White House Refusal to Build Death Star Shows Weakness, Says Empire
By Brian Walton on January 16, 2013
In what may be the greatest PR scenario for both the White House and Lucasfilm, a petition for the U.S. government to build a Death Star forced the White House’s hand in revealing that they aren’t prepared to wield the greatest weapon this galaxy has ever seen. In an official response to the petition on the White House’s website, Chief of Science and Space Branch at the White House Office of Management and Budget (holy crap, that’s a title) Paul Shawcross says that the cost of the Death Star, the Administration’s policy against the blowing up of planets (that’ll change when we discover unobtainium), and the basic heat vent flaw that allows for such easy destruction mean the Obama presidency will not be known as where Alderaan’s end began. Shawcross then goes on to point out some of the progress we’ve made into space and highlights the International Space Station, the Mars Rover Curiosity, and even the desire to support private missions to the moon in this decade.
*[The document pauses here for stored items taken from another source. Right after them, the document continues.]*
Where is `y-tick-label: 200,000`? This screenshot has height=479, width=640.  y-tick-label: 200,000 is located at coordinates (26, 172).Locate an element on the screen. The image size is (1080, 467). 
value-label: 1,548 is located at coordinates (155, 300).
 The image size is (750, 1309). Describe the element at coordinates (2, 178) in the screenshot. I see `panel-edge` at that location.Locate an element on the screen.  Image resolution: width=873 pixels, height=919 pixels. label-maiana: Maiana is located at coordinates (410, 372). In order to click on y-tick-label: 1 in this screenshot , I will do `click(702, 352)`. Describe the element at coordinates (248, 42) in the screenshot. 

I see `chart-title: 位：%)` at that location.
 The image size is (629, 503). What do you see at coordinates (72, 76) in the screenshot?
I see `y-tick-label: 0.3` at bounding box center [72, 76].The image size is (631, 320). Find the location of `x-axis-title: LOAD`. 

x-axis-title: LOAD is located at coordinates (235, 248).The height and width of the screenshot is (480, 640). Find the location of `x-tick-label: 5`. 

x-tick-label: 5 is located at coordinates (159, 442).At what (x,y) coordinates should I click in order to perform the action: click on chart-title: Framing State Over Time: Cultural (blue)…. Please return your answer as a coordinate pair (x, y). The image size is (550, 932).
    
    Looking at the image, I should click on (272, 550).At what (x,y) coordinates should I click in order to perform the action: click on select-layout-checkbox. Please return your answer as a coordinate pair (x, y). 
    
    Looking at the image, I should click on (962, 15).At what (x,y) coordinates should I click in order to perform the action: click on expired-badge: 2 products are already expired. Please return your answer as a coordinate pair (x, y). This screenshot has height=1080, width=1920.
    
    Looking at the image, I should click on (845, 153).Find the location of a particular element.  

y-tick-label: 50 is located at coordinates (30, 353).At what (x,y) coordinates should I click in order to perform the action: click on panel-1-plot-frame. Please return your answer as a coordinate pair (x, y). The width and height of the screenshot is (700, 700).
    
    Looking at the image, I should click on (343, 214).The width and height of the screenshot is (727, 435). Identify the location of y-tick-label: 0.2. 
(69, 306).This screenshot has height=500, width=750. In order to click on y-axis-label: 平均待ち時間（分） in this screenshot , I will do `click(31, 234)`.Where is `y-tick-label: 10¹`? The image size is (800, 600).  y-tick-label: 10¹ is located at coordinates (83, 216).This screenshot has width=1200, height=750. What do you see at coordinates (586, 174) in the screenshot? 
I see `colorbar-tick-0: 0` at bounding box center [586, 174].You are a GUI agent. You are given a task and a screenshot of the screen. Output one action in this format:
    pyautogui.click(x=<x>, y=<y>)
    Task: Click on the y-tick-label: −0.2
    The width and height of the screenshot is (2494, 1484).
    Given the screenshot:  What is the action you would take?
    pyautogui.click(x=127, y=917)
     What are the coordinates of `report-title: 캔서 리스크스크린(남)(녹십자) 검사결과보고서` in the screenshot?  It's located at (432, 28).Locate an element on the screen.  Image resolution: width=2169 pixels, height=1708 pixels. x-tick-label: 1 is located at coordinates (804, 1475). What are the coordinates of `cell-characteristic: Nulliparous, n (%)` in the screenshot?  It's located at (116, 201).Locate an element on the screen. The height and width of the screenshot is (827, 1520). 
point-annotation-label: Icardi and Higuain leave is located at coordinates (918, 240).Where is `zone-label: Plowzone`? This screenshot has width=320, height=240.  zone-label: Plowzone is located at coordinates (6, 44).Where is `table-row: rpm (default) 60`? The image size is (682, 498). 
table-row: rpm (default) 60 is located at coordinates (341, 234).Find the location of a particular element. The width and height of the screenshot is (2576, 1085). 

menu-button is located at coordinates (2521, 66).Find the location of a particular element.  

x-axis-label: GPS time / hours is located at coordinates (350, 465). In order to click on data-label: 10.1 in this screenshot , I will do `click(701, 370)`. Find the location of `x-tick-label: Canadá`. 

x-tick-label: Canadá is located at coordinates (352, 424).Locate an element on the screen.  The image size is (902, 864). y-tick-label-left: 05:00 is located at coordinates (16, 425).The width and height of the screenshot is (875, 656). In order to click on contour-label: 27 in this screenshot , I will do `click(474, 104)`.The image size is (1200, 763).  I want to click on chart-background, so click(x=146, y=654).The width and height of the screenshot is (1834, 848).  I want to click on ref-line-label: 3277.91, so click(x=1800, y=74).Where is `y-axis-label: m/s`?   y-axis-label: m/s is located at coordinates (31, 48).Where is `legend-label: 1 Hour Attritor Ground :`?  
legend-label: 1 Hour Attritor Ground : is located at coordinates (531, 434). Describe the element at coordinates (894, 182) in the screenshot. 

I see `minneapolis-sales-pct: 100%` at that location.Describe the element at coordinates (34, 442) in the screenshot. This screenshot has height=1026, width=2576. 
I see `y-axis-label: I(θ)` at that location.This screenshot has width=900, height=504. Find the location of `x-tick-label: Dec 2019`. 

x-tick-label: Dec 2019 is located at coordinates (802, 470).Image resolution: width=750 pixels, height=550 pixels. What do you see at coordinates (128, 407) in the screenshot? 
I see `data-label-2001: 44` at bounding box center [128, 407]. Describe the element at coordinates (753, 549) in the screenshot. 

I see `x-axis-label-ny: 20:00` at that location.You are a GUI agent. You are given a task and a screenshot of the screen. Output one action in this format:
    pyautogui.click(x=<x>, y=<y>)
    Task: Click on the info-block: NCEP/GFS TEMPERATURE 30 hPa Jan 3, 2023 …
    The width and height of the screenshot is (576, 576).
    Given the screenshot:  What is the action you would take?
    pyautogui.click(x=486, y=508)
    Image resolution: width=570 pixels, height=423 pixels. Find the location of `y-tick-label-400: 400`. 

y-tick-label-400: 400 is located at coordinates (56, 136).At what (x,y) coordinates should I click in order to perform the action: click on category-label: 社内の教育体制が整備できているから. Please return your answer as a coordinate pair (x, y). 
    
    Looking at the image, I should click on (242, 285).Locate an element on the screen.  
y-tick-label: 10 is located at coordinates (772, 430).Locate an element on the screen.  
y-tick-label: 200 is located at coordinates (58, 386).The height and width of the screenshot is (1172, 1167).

Of course, Emperor Palpatine is not one to miss the opportunity to parade his toys by having people witness his fully armed and operational battle station. The Empire’s PR office issued a statement with quotes from Grand Moff Tarkin about the Empire’s official position on the Earth’s lack of Death Star: “It is doubtless that such a technological terror in the hands of so primitive a world would be used to upset the peace and sanctity of the citizens of the Galactic Empire.”
The Empire predicts a bright future for the Death Star and certainly doesn’t lend any validity to the U.S.’s assertion that there are flaws in the Death Star plans. We wonder how many Bothans died for Obama to see them in the first place? From the press release: “Emissaries of the Emperor also caution any seditious elements within the Galactic Senate not to believe Earth’s exaggerated claims of there being a weakness in the Death Star design. ‘Any attacks made upon such a station — should one ever be built — would be a useless gesture,’ added Motti.”